Suicide is the second leading cause of death among youth aged 10-24 in the United States.
There is one group, however, among this age range that is far more vulnerable: the LGBTQ community.
Youth in the LGBTQ community are often victims of physical and verbal bullying. Many times they suffer in silence, which makes them more susceptible to suicide.
Due to discrimination and rejection, many young transgender people not only suffer from depression but also contemplate suicide. Enrique Chiabra reports.
One of these youths is Nathan who chose this path. At the age of 13, he was barely embracing the beginning of his life.
“I miss her so much,” says her mother, Esther Ybarra-Bryant. “More than anything, her smile and her hugs.”
Nathan decides to take his own life when his family is away from home. Carbon monoxide from a vehicle running in the garage of his home was the cause of his death.
“He told me he was sick and stayed home,” says his mother, who decided to call him when he was already at the office.
“When he told me ‘bye mom, I love you,’ his throat, his voice broke,” says a broken Ybarra-Bryant. “As a mother, I didn’t feel good.”
His foreboding turns into a nightmare when his daughter calls him at the office to tell him she found Nathan unconscious from the effects of carbon monoxide in the garage.
A health expert gives advice on how parents can help their children maintain good mental health
Ybarra-Bryant recalls, “With that, my whole life went out, with a scream the whole office heard.” “For the death of my son, because I could not believe it. It was a shock. I fell on the chair and could not move.”
Her son never told her about his sexuality but she had a feeling.
Ybarra-Bryant recalls, “It wasn’t until the funeral.” “A mother came in, she said to me, ‘Ester, do you know they were bullying her, they were mistreating her?’
According to the Centers for Disease Control and Prevention, about 40% of high school students say they have experienced some form of anxiety or depression in the past year.
According to The Trevor Project, more than 40% of LGBTQ youth have seriously considered suicide in the past year.
“There’s a lack of support, there’s a lot of discrimination, there’s a lack of acceptance,” said Joanna Amanero, a therapist at the Condor Center.
Amanero also sheds light on the signs that young people and people experiencing depression or a problem may show.
“Isolation, changes in behavior, mood, problems with eating, trouble sleeping, can be a sign that they are going through a very difficult time,” says Amanero.
Therapists emphasize that it is important to offer support to people who may be exhibiting these behaviors.
“Sometimes asking, ‘How are you? How are you feeling? Maybe that’s the only question the person needs at the time,'” Amanero says.

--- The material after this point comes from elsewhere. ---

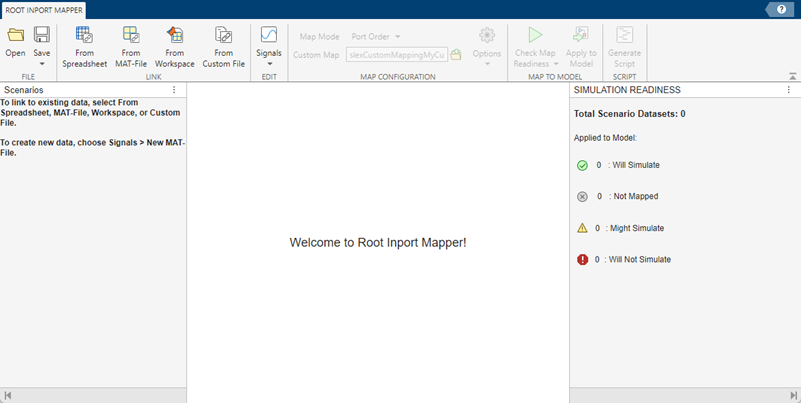Select the Root Inport Mapper tab
Screen dimensions: 801x403
[44, 9]
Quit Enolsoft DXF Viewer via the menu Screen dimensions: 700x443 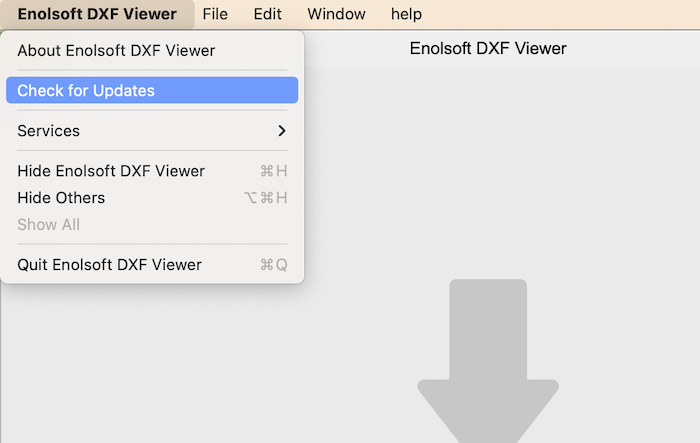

An organization in Southern California shows how people can overcome depression and trauma through their therapy sessions.
A missing topic among latinos
Andy Placencia has had a rough time during the pandemic because of his sexuality.
“Among Latinos, I believe homosexuality is an absentee topic, one that is not discussed.”
His life was shrouded in dark thoughts.
“So, I told myself, ‘I don’t belong here, I shouldn’t be here,'” says Placencia.
The young man had thoughts of suicide twice, at the age of 20 and 22. But, through therapy, he refrained from leaping into the void.
Placencia said, “I told myself that no matter whether someone accepts me or not, I’m going to commit myself to being who I am.”
Lawyer Ileana Villalobos speaks freely about a moment in her youth when she suffered from depression and overcame it thanks to the help she received. Now she offers to negotiate.
The scar on her mother’s heart left by Nathan’s departure has not fully healed.
But that same pain drives her to stop other families from going through the same thing.
Open the communication door. That kid’s going to tell her the truth,” advises Ybarra-Bryant.
If you or someone you know needs help, please contact the National Suicide Prevention Hotline at 988, or the Crisis Text Line by texting “HOME” to 741 741 at any time.